Publication: ST. LOUIS POST-DISPATCH
Last Printed: Tue., Jun. 6, 1995
Section: WAR PAGE, Page: 11B, Edition: FIVE STAR LIFT

AN UNDERGROUND movement of African-American moviegoers is causing a film about the physical and mental shackles of slavery to be the talk of St. Louis these days.
  
The film is "Sankofa." It is being kept alive by a movement made up by individuals who have seen the movie and are making concerted efforts to spread the word about it. With only a limited budget, virtually no money is being spent on promotion. Instead, people push the film by word of mouth, and others take groups to see it. It's being featured at the Union Station cinema.
   "Sankofa" is the brainchild of Howard University film professor Haile Gerima, an Ethiopian-American who wrote, directed, edited and produced the movie.

In the film, an African-American woman is taken back into time and forced to experience slavery in America.
  
The film is a two-hour emotional experience, with as much of an impact as Alex Haley's epic, "Roots, " which affected so many in the 1970s.
  
But "Sankofa" is perhaps more hard-hitting and direct.

The word "sankofa" is a West African term meaning to reclaim the past to go forward. That is what the film's main character, played by actress Oyafunmike Ogunlano, does, against her will.
  
Through her eyes, moviegoers are taken to the days of slavery in this country. Not surprisingly, it's not a pretty sight.
   Perhaps more surprisingly, though, is the depth that various characters are given. Though all the blacks portrayed in the film are slaves, the film moves smoothly in developing the characters. Some, like the character Nunu, were born in Africa and hold on to their customs, traditions and native language, even as they are forced to submit to torture. Others, such as Nunu's son, Joe, born in America - the result of the rape of Nunu by a white overseer - live mentally tortured lives as they try to deal with two very different cultures. Still others are like Noble Ali, a "head man, " put in charge of his fellow slaves by day, but plotting a slave revolt by night.

It's not an easy film to watch. It's certainly not one of those commercial films that makes you feel good at the end.
  
The many emotions stirred by this film are clearly what has made it a must-see movie for those interested in the history of slave trade in this country. A man who saw the film at the same time I did told me he cried throughout the movie.
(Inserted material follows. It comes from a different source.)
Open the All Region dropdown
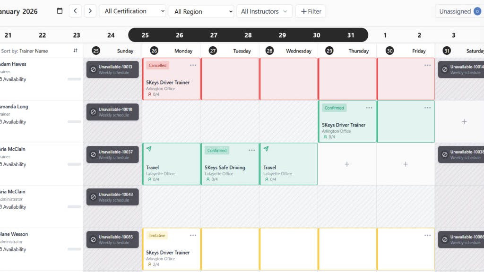Image resolution: width=484 pixels, height=272 pixels. pyautogui.click(x=201, y=11)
The film's life - in St. Louis, as elsewhere - has been nothing short of a miracle.
  
It made its debut here a month ago, and has been kept alive on a week-to-week basis by moviegoers who have adopted the film. So moved have been some of them that they call themselves the "Children of Sankofa." Many are volunteering to help promote the film and participate in question-and-answer sessions after each showing.
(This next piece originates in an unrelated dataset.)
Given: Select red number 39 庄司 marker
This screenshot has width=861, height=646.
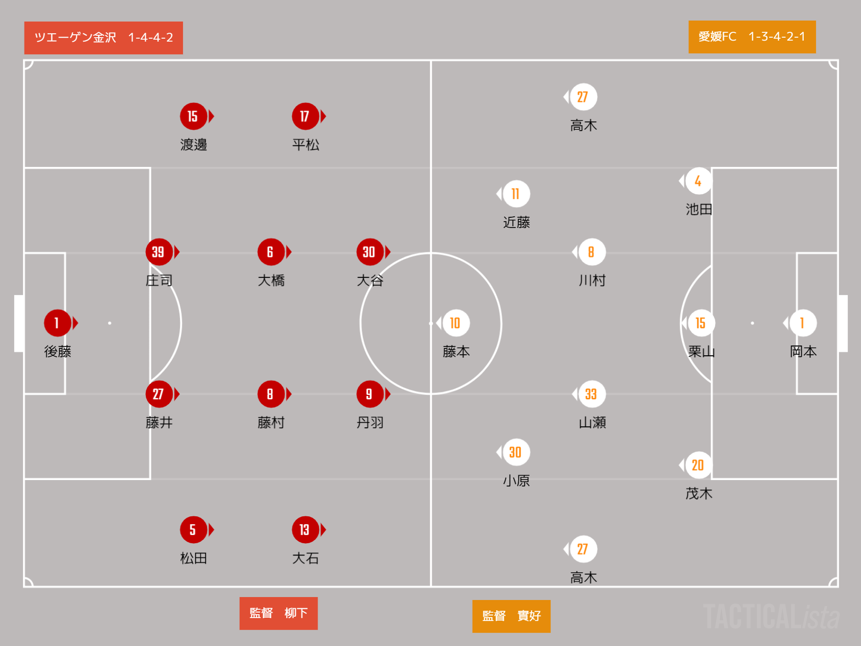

Such a grass-roots approach is in keeping with the way the film began. It took Gerima nine years to make "Sankofa."
   It was rejected repeatedly by major Hollywood film companies. Some of those movie concerns were producers of blaxploitation movies, the sort of violence-laden, drug-laden, woman-bashing films that pass for entertainment in some circles these days. But they turned down "Sankofa, " arguing that it was not commercial enough.
   Indeed, "Sankofa" is the type of film that one might expect to find in an art house. It took Gerima $1 million to make it. But with the type of word of mouth that it has received wherever it has shown, it has made more than $2 million.
   Gerima tried other venues after being rejected by Hollywood. He was turned down by "American Playhouse." The National Endowment for the Humanities said "no" to it. PBS turned it down. To make the film, Gerima pleaded for grants, used his own credit cards and bartered for plane tickets and lodging.
  
After having no luck in finding a distributor, Gerima formed his own distribution company, Mypheduh Film Inc., and the film opened in Washington in October 1993. After a three-month run there, the film moved to other cities and has developed a following wherever it's gone. It has won awards at the Berlin Film Festival, the African Festival in Milan, Italy, and the FESPACO Film Festival in Burkina Faso, Africa. The film has become a critical success.

Gerima has said that the film is 90 percent fact-based and 10 percent fiction. That being the case, perhaps the film is the result of a cry by an African priest at the beginning of the film. "Lingering spirit of the dead, step up and claim your story, " he says.
  
Perhaps those spirits are behind the "Sankofa" phenomenon, actively claiming this story through the Children of Sankofa.